(Brief 1) Translate this sentence from the Christian Scott concert review into Spanish: "Scott is visiting the UK with a resourceful sextet, including his vocalist wife, Isadora Mendez-Scott, and rising star 19-year-old Elena Pinderhughes, the most exciting and creatively assured jazz flautist to have emerged in years."
(Brief 2) Pick up the Christian Scott concert review after its last sentence and carry it on.

John Fordham 

Christian Scott review – African-American roots, vividly contemporary

The New Orleans trumpeter's resourceful sextet includes Elena Pinderhughes – the most exciting jazz flautist to have emerged in years, says John Fordham
  
  

Christian Scott in New York, 2013
Cannily balanced set … Christian Scott. Photograph: Jack Vartoogian/Getty Images Photograph: Jack Vartoogian/Getty Images

Though Christian Scott digs deep into his African-American roots (nowadays he prefers the name Christian aTunde Adjuah), the 31-year-old New Orleans trumpeter proselytises lightly – peppering mini-orations on slavery and American race-relations with gags, street-banter and vibrantly contemporary musical illustration. Scott is visiting the UK with a resourceful sextet, including his vocalist wife, Isadora Mendez-Scott, and rising star 19-year-old Elena Pinderhughes, the most exciting and creatively assured jazz flautist to have emerged in years.

(Data section)
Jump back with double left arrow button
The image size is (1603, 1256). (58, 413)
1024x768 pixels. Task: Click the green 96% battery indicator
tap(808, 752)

(Task output 1) Scott visita el Reino Unido con un sexteto lleno de recursos, que incluye a su esposa vocalista, Isadora Mendez-Scott, y a la estrella en ascenso Elena Pinderhughes, de 19 años, la flautista de jazz más emocionante y con mayor seguridad creativa que ha surgido en años.

(Task output 2)
Miles Davis, early New Orleans brass exhortations, Latin music, neo-soul and Radiohead all influence Scott, and his Jazz Cafe set cannily balanced all these and more. He opened with New Orleanian Love Song – inspired by stories of early collaborations between Native Americans and black slaves. An intro of staccato motifs and rumbling percussion developed into an Afro-Latin pulse with tight flute-brass dialogues, and a slow soul-anthem, mimicked by the crowd. The Latin-inflected twister Jihad Joe cruised for a while on the deft riffing of pianist Lawrence Fields, bassist Kris Funn and drummer Corey Fonville before the leader began swerving between flaring New Orleans-inspired outbursts and more cryptic, electric-Miles phrasing. The reflectiveness of Thom Yorke's The Eraser brought a mix of windy swoops and flawlessly timed runs from Pinderhughes. Mendez-Scott then returned for a patiently imploring R&B vocal embroidered by the soul-sax alto of Braxton Cook, and Ku-Klux Klan Police Department, with its tension between soft horn harmonies and urgent percussion, brought exhortatory fierceness and darkly insinuating low sounds from Scott.

He talked too much for a 90-minute set – a luggage-transit glitch had lost several instruments, and probably made a hole in this new group's planned repertoire. But it's an independent outfit under very independent direction, and hopefully it can reconvene often enough to grow.